Use personal stories in your communications

"In a sea of competition, you’ve got to capitalize on what makes you unlike anyone else."

This advice from "Feel Great Naked: Confidence Boosters for Getting Personal" is aimed at bloggers. The author urges them to share personal stories. But also applies to financial advisors, especially solo practitioners or small firms, when you communicate with your clients and prospects.

Sharing your personality--and even a bit of your personal story--can help you connect with your clients.

For example, in a sales letter, one salesman shared his story of how his family had suffered needlessly because of an estate planning mistake. That mistake fueled his passion for bringing new clients to his firm. After sharing that story, the letter shifted to discussing the benefits his firm could offer his prospects. I'll bet that personal story prevented some prospects from dropping his letter into their wastebaskets.

Don't focus your communications exclusively on yourself. Ultimately, your client or prospect will care more about the WIIFM ("what's in it for me"). But a bit of sharing can create a connection that goes deeper than dollar and cents.

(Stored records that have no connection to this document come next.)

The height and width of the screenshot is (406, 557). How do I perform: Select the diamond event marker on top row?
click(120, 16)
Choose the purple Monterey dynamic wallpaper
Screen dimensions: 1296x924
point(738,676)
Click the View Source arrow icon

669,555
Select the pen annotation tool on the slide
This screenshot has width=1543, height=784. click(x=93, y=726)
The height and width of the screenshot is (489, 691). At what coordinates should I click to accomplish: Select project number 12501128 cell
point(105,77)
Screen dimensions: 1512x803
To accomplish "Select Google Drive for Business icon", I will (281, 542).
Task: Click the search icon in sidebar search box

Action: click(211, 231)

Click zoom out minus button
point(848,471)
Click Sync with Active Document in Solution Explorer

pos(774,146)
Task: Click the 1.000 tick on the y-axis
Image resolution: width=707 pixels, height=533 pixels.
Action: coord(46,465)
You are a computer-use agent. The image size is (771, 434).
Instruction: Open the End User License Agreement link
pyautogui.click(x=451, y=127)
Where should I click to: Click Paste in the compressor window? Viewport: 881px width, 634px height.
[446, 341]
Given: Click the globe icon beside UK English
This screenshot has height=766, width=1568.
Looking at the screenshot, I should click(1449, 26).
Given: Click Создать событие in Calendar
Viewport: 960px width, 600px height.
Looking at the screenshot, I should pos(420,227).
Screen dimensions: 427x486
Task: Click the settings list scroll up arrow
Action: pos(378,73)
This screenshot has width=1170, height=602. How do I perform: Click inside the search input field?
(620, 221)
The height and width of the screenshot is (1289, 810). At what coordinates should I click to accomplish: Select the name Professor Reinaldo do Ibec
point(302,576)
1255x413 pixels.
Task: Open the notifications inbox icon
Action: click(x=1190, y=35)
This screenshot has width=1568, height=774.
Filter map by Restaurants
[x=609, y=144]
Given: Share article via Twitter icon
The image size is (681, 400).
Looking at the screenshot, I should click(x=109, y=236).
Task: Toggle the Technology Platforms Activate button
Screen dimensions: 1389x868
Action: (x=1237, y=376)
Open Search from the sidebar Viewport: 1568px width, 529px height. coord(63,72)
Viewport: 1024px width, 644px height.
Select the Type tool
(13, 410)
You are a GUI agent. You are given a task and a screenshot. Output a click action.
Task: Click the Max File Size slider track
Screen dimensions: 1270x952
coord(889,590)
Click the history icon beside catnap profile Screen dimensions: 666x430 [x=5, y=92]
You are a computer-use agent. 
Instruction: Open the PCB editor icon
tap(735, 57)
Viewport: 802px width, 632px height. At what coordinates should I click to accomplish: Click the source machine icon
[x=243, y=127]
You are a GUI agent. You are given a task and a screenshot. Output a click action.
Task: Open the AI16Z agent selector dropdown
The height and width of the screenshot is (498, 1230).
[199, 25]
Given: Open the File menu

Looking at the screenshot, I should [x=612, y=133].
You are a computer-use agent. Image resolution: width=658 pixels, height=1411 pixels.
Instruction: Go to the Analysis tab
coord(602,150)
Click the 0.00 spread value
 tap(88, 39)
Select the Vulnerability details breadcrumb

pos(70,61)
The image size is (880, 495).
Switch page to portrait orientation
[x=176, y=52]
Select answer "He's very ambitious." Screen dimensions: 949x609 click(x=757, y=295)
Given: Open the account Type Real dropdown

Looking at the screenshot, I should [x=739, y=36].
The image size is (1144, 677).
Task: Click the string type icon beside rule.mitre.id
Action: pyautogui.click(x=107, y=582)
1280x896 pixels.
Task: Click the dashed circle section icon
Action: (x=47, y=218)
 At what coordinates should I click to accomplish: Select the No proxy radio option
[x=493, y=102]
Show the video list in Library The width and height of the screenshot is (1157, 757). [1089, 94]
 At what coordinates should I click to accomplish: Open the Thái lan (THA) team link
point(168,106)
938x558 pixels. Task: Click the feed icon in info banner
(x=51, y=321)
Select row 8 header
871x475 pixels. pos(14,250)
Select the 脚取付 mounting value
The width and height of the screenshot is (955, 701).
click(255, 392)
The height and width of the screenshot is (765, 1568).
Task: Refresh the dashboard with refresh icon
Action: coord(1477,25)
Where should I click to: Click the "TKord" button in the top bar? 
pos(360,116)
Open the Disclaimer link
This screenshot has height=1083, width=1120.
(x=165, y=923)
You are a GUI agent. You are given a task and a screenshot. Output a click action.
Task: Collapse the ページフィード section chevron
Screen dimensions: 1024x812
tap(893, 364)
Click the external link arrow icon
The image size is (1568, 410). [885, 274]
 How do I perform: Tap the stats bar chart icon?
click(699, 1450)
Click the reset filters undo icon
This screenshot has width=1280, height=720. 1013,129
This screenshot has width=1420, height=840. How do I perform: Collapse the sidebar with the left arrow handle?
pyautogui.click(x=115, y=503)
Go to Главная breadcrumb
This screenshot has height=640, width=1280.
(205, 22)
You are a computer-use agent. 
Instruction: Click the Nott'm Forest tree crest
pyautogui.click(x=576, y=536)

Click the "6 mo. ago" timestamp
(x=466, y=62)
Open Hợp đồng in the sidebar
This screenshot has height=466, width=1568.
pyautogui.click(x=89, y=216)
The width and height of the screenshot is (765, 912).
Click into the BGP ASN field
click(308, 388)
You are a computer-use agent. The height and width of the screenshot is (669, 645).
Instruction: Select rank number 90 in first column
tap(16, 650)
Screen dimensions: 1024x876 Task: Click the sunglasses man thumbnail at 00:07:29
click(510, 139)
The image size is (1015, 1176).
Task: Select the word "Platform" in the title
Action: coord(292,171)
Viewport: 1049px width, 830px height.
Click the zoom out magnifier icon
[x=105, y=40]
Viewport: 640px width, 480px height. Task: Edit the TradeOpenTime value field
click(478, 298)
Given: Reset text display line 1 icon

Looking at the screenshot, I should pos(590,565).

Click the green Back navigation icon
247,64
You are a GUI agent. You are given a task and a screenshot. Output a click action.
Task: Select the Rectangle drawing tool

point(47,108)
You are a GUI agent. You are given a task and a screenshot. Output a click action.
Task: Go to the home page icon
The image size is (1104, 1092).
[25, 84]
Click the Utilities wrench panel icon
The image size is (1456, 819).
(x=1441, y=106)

Any financial advisor can heed this advice in one-on-one meetings. It's more challenging when you work for a large firm and you get into written communications. There'll probably be a company-wide communications policy that sets an impersonal tone. This gives an opening for advisors with smaller firms to outmaneuver their colleagues at larger firms.

Have you tried taking a personal tack? I'd like to learn what your experience has been.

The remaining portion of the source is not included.